• **Goal of the exercise**
Collect each line in the records below that contains the string "Task", and copy those lines in full.

• **Dataset excerpts**
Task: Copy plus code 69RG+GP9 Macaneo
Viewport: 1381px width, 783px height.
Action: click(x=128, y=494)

* * *

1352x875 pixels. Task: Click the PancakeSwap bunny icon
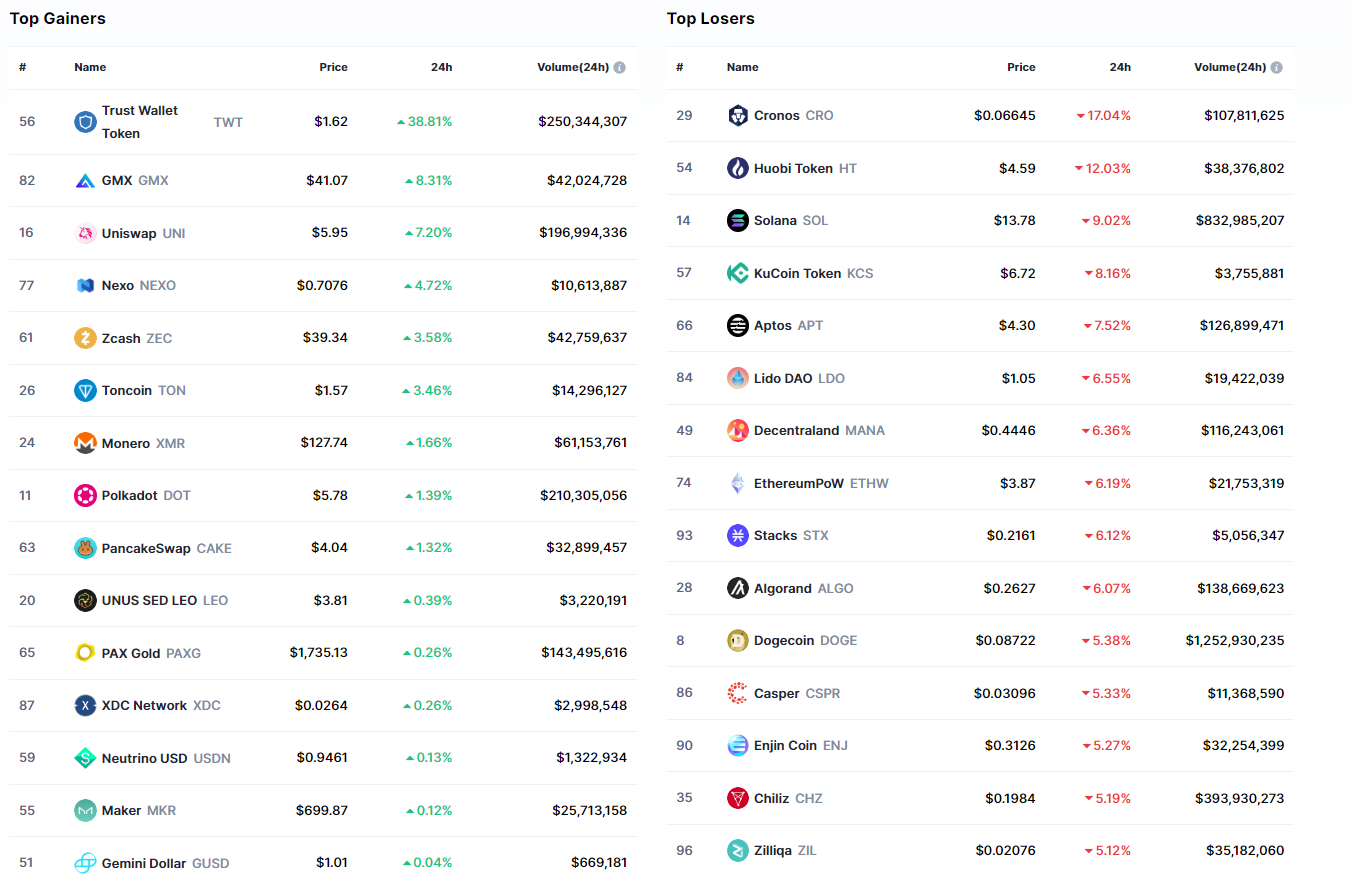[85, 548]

• **Solved exercise**
Task: Copy plus code 69RG+GP9 Macaneo
1352x875 pixels. Task: Click the PancakeSwap bunny icon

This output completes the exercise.